Figura 2. Esquema de la estructura del ADN. El ADN es una molécula compuesta por dos hebras que se enrollan una alrededor de la otra para formar una doble hélice. Cada hebra está formada por una cadena de moléculas llamadas desoxirribonucleótidos (dNTP).

Cada dNTP contiene un grupo fosfato, un azúcar y una de las cuatro bases nitrogenadas [adenina (A), timina (T), guanina (G) o citosina (C)]. Los dNTP se enlazan de manera lineal mediante enlaces covalentes fosfodiéster entre el azúcar de un dNTP y el grupo fosfato del siguiente; este patrón repetido azúcar-fosfato constituye el esqueleto azúcar-fosfato.

Las bases nitrogenadas de las dos hebras independientes están unidas por enlaces de hidrógeno entre bases complementarias para formar la hélice de ADN de doble cadena.

Cómo leer los resultados de la secuenciación de Sanger

La lectura correcta de los resultados de la secuenciación de Sanger dependerá de cuál de las dos hebras de ADN complementarias es la de interés y de cuál es el cebador del que se dispone. Si las dos hebras de ADN son A y B, y la cadena de interés es la hebra A, pero el cebador es mejor para la cadena B, los fragmentos de salida serán idénticos a la cadena A. Por otro lado, si la cadena A es la de interés y el cebador es mejor para la cadena A, el producto de salida será idéntico a la cadena B. Por consiguiente, deberá ser convertida a la cadena A.

Así pues, si la secuencia de interés se lee “TACG” y el cebador es mejor para esa cadena, el producto de salida será “ATGC” y, por lo tanto, debe ser convertido de nuevo a “TACG”. Sin embargo, si el cebador es mejor para la hebra complementaria (“ATGC”), el producto de salida será “TACG”, que es la secuencia correcta.

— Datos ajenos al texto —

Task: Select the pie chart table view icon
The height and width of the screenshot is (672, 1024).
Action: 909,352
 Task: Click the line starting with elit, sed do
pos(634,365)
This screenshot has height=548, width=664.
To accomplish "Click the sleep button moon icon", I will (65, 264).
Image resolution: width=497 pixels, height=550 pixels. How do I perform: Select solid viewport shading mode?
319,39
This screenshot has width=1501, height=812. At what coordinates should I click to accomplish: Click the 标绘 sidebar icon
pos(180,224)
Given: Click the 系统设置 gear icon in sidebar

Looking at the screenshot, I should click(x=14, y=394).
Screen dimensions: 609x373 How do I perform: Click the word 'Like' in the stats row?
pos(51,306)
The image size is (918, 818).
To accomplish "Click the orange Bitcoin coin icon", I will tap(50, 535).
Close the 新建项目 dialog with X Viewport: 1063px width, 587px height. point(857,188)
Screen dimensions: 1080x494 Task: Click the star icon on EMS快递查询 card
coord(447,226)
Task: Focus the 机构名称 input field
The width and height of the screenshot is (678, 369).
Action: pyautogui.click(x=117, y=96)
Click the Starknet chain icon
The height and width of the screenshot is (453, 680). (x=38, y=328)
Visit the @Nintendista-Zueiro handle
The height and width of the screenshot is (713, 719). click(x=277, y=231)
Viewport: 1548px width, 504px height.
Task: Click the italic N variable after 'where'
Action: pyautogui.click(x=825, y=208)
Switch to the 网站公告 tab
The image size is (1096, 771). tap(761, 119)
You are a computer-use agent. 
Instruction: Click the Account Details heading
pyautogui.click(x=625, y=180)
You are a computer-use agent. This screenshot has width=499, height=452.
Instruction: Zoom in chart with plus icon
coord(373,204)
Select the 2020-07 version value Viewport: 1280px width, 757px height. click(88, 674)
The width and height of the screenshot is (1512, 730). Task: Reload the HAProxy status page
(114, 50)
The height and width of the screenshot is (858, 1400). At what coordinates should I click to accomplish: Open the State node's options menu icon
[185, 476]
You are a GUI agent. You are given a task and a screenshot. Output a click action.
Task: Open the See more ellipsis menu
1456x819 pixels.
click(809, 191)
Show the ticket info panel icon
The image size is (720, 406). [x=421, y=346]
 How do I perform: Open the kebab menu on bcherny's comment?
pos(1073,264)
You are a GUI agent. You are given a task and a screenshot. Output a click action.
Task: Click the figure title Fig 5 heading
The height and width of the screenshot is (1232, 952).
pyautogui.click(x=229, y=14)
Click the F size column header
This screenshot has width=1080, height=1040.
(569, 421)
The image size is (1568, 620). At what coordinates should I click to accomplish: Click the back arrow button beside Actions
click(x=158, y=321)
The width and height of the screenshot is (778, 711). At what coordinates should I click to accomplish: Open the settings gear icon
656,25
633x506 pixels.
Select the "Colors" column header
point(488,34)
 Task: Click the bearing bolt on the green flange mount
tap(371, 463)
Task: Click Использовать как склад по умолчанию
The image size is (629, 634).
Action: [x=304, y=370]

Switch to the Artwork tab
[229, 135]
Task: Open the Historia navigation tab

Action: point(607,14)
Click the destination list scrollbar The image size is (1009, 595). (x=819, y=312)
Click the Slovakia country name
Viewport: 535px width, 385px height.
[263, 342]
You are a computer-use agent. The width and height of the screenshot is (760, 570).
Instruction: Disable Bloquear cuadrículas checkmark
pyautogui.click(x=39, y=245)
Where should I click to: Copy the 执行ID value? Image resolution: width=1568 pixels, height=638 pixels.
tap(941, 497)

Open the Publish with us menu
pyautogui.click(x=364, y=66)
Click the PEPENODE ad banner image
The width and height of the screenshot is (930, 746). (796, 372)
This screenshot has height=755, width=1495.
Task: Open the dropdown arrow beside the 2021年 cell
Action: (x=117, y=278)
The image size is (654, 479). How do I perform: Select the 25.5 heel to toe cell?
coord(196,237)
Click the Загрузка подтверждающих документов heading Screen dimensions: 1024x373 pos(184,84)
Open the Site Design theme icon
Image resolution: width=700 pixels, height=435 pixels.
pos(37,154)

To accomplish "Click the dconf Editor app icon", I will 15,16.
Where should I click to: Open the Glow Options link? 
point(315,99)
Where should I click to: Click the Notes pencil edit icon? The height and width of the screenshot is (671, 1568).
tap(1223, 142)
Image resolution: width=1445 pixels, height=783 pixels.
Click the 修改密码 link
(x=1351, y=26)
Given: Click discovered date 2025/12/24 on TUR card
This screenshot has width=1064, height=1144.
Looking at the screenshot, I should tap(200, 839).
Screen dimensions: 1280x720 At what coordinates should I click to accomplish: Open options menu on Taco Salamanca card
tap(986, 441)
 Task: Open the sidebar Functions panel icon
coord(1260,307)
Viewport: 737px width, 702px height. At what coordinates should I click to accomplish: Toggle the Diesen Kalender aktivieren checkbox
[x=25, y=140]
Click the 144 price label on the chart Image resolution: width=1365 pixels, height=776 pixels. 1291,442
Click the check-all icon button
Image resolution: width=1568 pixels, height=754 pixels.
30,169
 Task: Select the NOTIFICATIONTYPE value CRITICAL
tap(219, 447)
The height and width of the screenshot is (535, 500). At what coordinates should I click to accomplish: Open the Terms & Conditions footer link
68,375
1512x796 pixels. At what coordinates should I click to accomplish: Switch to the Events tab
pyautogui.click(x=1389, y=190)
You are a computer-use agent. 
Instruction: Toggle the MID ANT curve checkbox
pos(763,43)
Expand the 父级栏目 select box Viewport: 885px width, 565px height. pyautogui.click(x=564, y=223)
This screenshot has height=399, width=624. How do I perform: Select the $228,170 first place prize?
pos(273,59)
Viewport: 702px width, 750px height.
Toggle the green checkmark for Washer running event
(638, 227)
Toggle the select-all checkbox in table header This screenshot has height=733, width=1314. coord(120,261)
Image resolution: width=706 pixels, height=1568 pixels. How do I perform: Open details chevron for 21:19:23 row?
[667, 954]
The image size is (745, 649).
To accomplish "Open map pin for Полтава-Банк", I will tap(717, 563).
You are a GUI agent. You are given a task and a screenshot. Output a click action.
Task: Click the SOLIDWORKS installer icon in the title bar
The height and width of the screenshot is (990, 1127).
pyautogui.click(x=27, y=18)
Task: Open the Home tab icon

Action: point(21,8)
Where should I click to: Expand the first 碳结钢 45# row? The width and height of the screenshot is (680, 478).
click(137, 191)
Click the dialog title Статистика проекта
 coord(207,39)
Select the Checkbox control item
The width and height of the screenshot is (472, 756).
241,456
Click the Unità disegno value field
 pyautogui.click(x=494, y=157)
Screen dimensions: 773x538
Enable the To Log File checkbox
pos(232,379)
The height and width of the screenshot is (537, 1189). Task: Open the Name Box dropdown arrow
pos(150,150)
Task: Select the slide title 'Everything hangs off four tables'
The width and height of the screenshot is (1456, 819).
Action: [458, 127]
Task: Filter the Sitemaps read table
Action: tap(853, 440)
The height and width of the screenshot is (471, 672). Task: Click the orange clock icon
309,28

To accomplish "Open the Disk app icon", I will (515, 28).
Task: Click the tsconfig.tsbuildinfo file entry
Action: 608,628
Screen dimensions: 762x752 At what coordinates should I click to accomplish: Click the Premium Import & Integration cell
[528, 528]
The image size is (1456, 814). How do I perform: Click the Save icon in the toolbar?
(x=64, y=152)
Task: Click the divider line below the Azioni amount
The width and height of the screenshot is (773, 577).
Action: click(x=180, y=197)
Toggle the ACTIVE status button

En resumen, antes de empezar, hay que saber cuál es la diana y cómo llegar hasta ahí. Teniendo esto en cuenta, a continuación exponemos explicamos el ejemplo anterior (TACG -> ATGC -> TACG). Si las etiquetas de los didesoxinucleótidos son T = amarillo, A = rosa, C = azul oscuro y G = azul claro, dispondremos al final de las secuencias cortas cebador-A, cebador-AT, cebador-ATG y cebador-ATGC. Una vez separados los fragmentos mediante electroforesis, el láser leerá los fragmentos en orden de longitud (rosa, amarillo, azul claro y azul oscuro) y producirá un cromatograma. El ordenador convertirá las letras, de modo que la secuencia final será el TACG correcto.

Secuenciación de Sanger frente a PCR

En la secuenciación de Sanger y en la PCR se utilizan materiales de partida similares y pueden utilizarse juntas, pero ninguna puede sustituir a la otra.

La PCR se utiliza para amplificar el ADN en su totalidad. Si bien pueden producirse fragmentos de diferentes longitudes por casualidad (por ejemplo, la ADN polimerasa puede desprenderse), el objetivo es duplicar la secuencia de ADN entera. Para ello, los “ingredientes” son el ADN diana, los nucleótidos, el cebador de ADN y la ADN polimerasa (específicamente la polimerasa Taq, que puede sobrevivir a las altas temperaturas requeridas en la PCR).

Por el contrario, el objetivo de la secuenciación de Sanger es generar todas las posibles longitudes del ADN hasta la longitud completa del ADN diana. Por este motivo, se necesitan los didesoxinucleótidos además de los materiales de partida de la PCR.

La secuenciación de Sanger y la PCR se pueden combinar generando el material de partida para un protocolo de secuenciación de Sanger. La PCR se puede utilizar para crear muchas copias del ADN que se quiere secuenciar.

Tener más de una plantilla para trabajar hace que el protocolo de Sanger sea más eficiente. Si la secuencia de destino es de 1 000 nucleótidos de longitud y solo hay una copia de la plantilla, se tardará más en generar los 1 000 fragmentos etiquetados. Sin embargo, si hay varias copias de la plantilla, en teoría se tardará menos en generar los 1 000 fragmentos etiquetados.